Quand nous avions découvert Early Winter à la Mostra de Venise 2015, nous nous étions laissés mettre en avant ses qualités, les accents les plus subtils de sa façon de mettre en scène un couple en crise, en somme quelques traits qui, à nos yeux d’alors, surmontaient les ficelles scénaristiques un peu envahissantes qui faisaient avancer le récit. En tout cas, le film de Michael Rowe (réalisateur australien vivant au Mexique, tournant ici… au Canada) se montrait facilement plus satisfaisant que nombre de films de cette très décevante édition.
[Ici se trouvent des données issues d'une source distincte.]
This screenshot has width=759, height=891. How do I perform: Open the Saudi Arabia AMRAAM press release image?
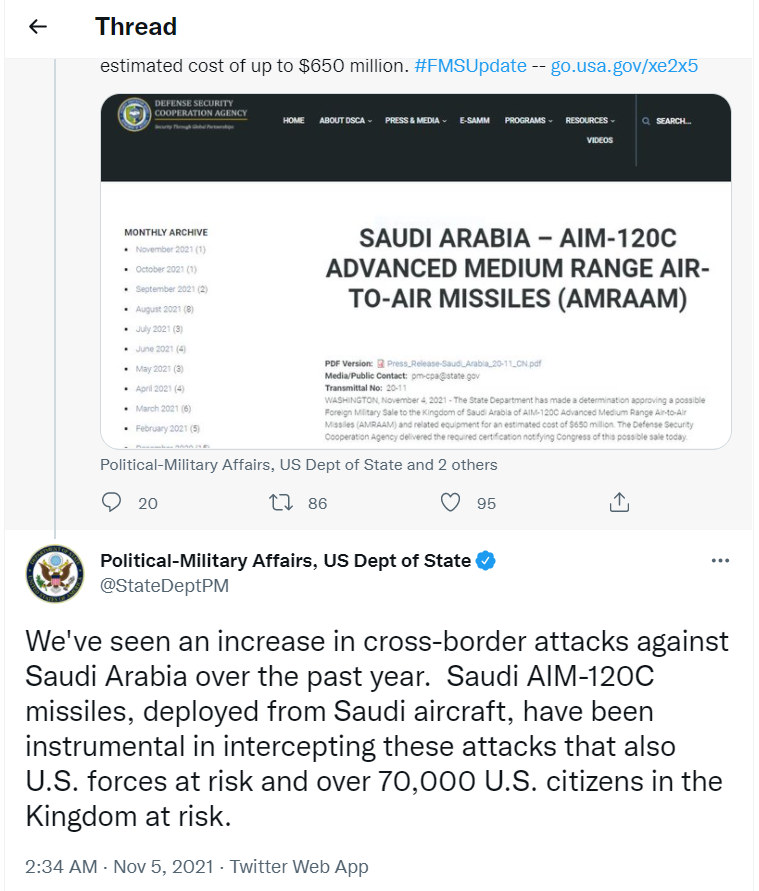[416, 271]
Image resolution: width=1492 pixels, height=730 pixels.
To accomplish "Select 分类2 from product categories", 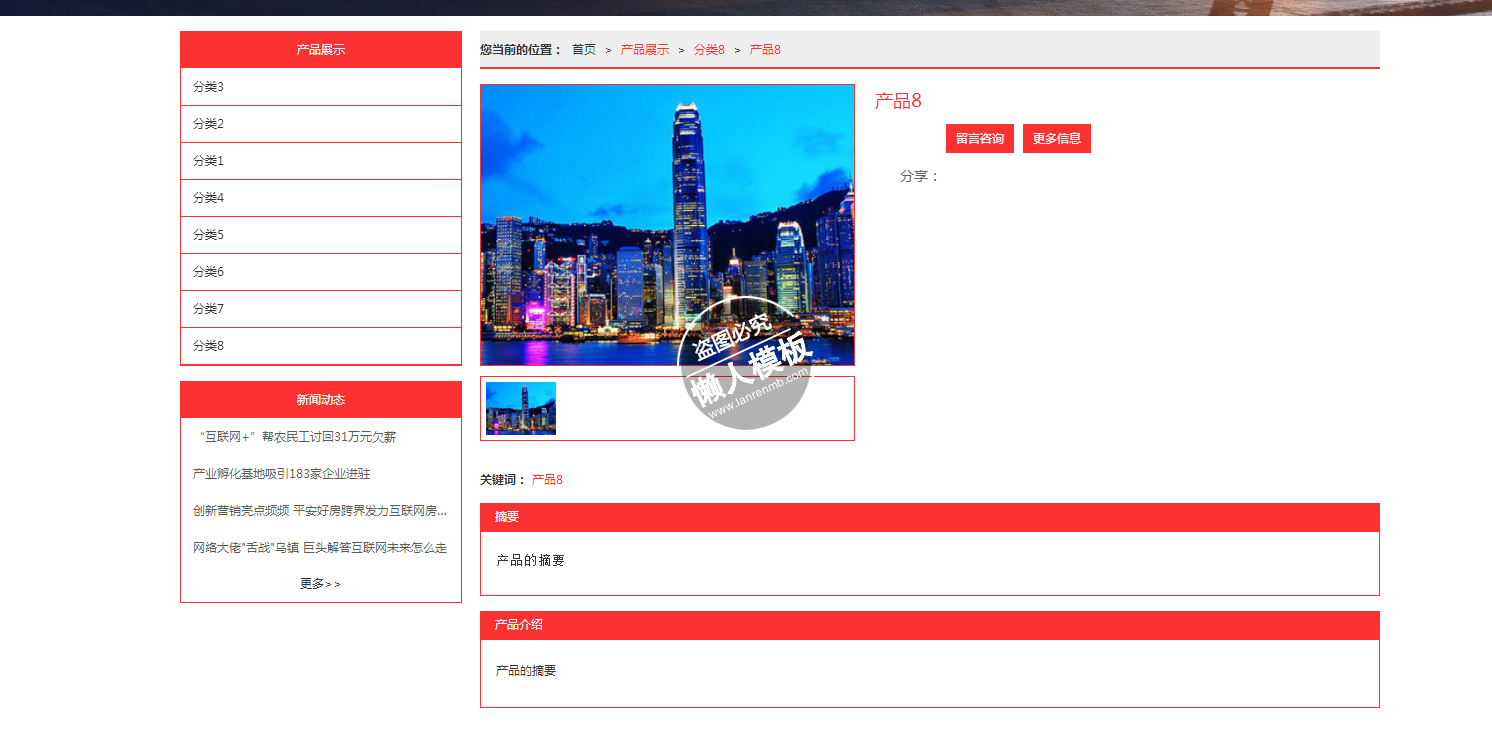I will 208,124.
Cependant, à le revoir hors de tout contexte festivalier, on se surprend, comme au moment d’un atterrissage brutal après un élan un peu rapide, à éprouver avec gêne les coutures d’un film dont la tenue en dépend un peu trop et qui ne les surmonte pas si vaillamment que cela.
En fait de récit de crise conjugale, Early Winter le conte plus précisément du point de vue exclusif du mari, David (joué par l’impeccable Paul Doucet), lequel semble traîner un certain nombre de problèmes révélés au compte-gouttes qui affectent non seulement son comportement, mais son regard même sur sa vie de famille (marié, deux enfants) et sur son épouse Maya (Suzanne Clément, qu’on connaît pour ses collaborations avec Xavier Dolan). Hors de tout contexte scénaristique, c’est le portrait subtil de cet homme étranger aux siens, mal à l’aise dans le rôle que lui attribuent les apparences du mariage et de la famille, que Rowe réussit le mieux dans ce film, captant l’inadéquation du personnage dans le cadre (où il se trouve plusieurs fois décapité), la hantise qui traverse discrètement son visage, sa façon de se chercher des refuges dans le travail ou dans son garage. Mais parfois, le metteur en scène en fait un peu trop, par exemple quant à la longueur des silences dans lesquels chacun (surtout David) se mure, nous laissant pressentir que toutes ces attitudes relèvent d’une certaine pose, d’une préparation habile de conteur autant que d’une image crédible de crise, nous rappelant surtout qu’il y a dans les parages de ce fascinant portrait quelque chose de moins intrigant : un scénario qui ne demande qu’à dérouler avec minutie ses ellipses à combler, ses révélations et sa résolution dramatique.
Suspecte étrangeté
Scène après scène, Early Winter intrigue autant qu’il rend méfiant, tant il est difficile de déterminer si les zones d’ombre et l’étrangeté qu’il distille relèvent du témoignage sincère d’un état proche du réel, ou d’un usage d’artifices pour entretenir un mystère d’intérêt purement dramatique. D’autres petits artifices finissent par irriter les sens, comme cet accent russe affecté par Suzanne Clément dans son rôle de femme dont l’éloignement de ses racines déteint sur ses relations avec son tourmenté de mari. À l’acmé du film, où une dernière (et pesante) révélation est délivrée pour atteindre le mélodrame, on surprend même la mise en scène à tricher un peu avec son parti pris initial de rester rivé au point de vue de David, montrant par les yeux de Maya ce que lui (mais pas nous) a vu quelques secondes plus tôt, ménageant un moment de suspense plutôt dispensable pour appuyer sa justification de l’état de David. Et Early Winter de se conclure dans un long et pathétique moment d’attente où l’on se demande – un comble – s’il faut se laisser toucher par l’émotion qui se débat pour poindre ou se récrier contre un coup de force exagérément visible. On aimerait ne voir dans ce film que l’intrigant portrait d’homme, la juste description du soupçon et de l’assèchement dans le couple, loin de toute hypothèse d’affectation et d’arrière-pensée calculatrice de ses effets.